Le voyage métropolitain nous invite à découvrir autrement les paysages urbains que nous côtoyons dans notre quotidien

RER A. Arrêt Nanterre-Préfecture. Après quelques minutes de marche nous arrivons au point de départ de notre voyage, le campement « Vive les Groues », terrain en friche en plein cœur de Nanterre (j’en reparlerai plus longuement par la suite). Premiers échanges autour d’un café puis notre guide nous rassemble et nous entamons un tour de table ; quelques habitués des voyages métropolitains, beaucoup d’urbanistes, architectes, designers, artistes… et une poignée de personnes comme moi, venues par hasard, et qui ne savent pas trop à quoi s’attendre !

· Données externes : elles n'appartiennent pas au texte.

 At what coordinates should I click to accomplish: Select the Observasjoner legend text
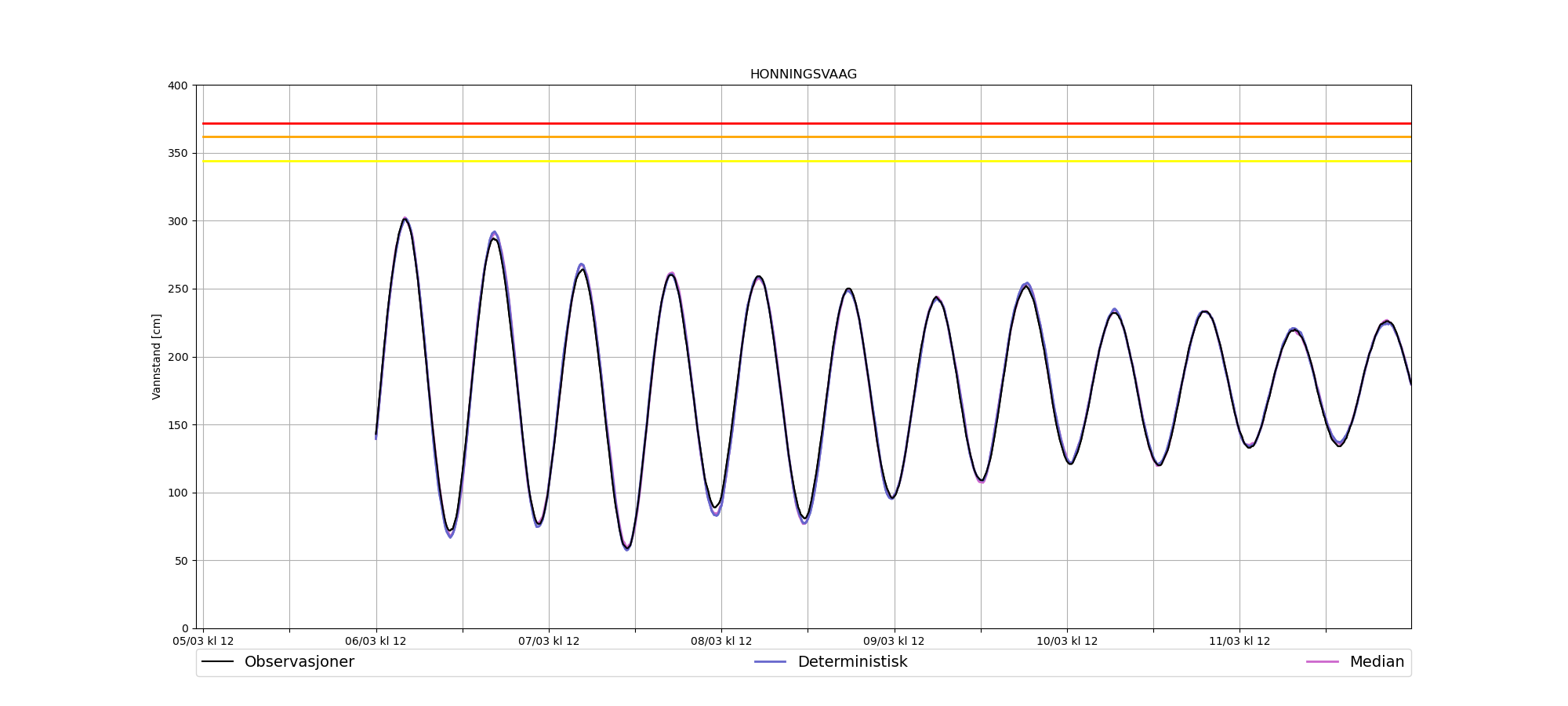pos(299,662)
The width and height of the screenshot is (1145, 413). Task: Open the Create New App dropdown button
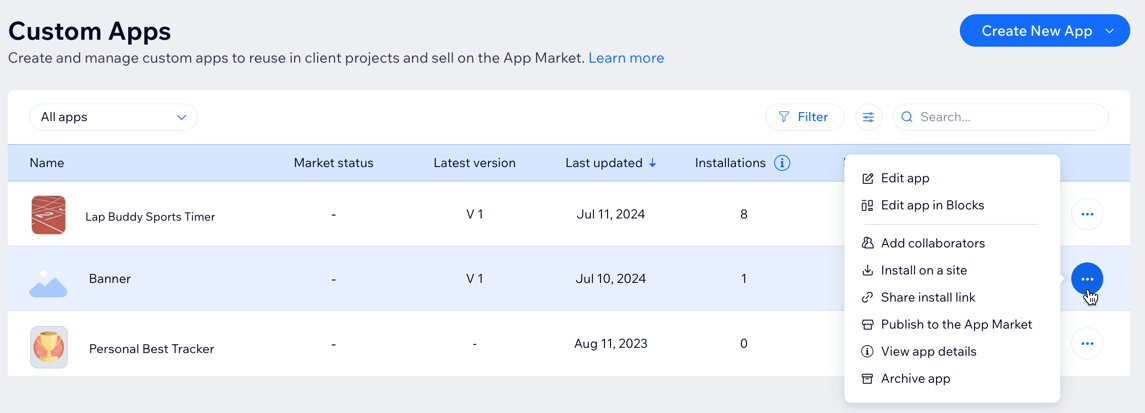point(1044,31)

Enfin arrivent les premières réponses à mes interrogations : « Le Voyage métropolitain, késako ? ». Cette association créée en 2014 réinvente le voyage et nous permet de découvrir les lieux de notre quotidien d’une nouvelle manière en organisant des marches collectives à la découverte des lieux urbains de la région parisienne ; comme on peut le lire sur leur site internet, illustré par cette citation de Marcel Proust tiré de son roman A la recherche du temps perdu : « Le véritable voyage de découverte ne consiste pas à chercher de nouveaux paysages mais à avoir de nouveaux yeux ». Ainsi, le voyage métropolitain s’inscrit dans une démarche expérimentale où le voyage se fait par les expériences vécues collectivement, le partage des émotions et impressions, la transmission de connaissances par les personnes vivant eux-mêmes dans les lieux visités.

Au campement « Vive les Groues », présentation du parcours du Voyage métropolitain

Nous voilà donc partis pour une randonnée d’une quinzaine de kilomètres à travers Nanterre ; une traversée dans le temps et l’espace. En suivant toujours l’axe royal (dans l’alignement des Champs Elysées) nous arpentons les quartiers de Nanterre empreints d’histoire : les tours « nuages » érigées dans les années 70 ayant pour vocation de reloger les populations de banlieue dans de meilleures conditions et qui sont désormais sujettes aux plans de restructuration de Nanterre ; le Parc Malraux représentant 25 hectares de verdure en pleine ville ; le Théâtre des Amandiers qui symbolise depuis 50 ans la démocratisation culturelle en France; la Cité Blanche, anciennement cité de transit des populations immigrées jusque dans les années 80 ; les anciens bidonvilles de la Folie ayant accueilli dans les années 50-60 les populations immigrées de travailleurs ; l’Université de Nanterre d’où sont nés les premiers mouvements sociaux ayant entraîné les événements de mai 68…

Les tours nuages, vues depuis le toit d’un parking abandonné

Le théâtre des Amandiers

Vue sur Nanterre depuis les hauteurs du Parc Malraux

Tag sur les murs des bâtiments de l’Université de Nanterre

Ce qui m’a particulièrement marquée durant ce voyage c’est de voir à quel point Nanterre est une ville aux multiples facettes et comment la ville est impliquée et ces citoyens mobilisés dans une constante évolution et mutation de leur territoire. Entourée de communes limitrophes tout aussi différentes les unes que les autres, comme la Défense, Bois-Colombes… et à quelques kilomètres seulement de Paris, Nanterre se trouve dans une position charnière. Malgré une image de « banlieue parisienne » bien ancrée dans l’imaginaire collectif Nanterre engage sa transformation, via un plan d’urbanisme à horizon 2030, en lien plus ou moins étroit avec le projet Paris la Défense visant à dynamiser le pôle d’affaires et avec le projet de métro du Grand Paris Express.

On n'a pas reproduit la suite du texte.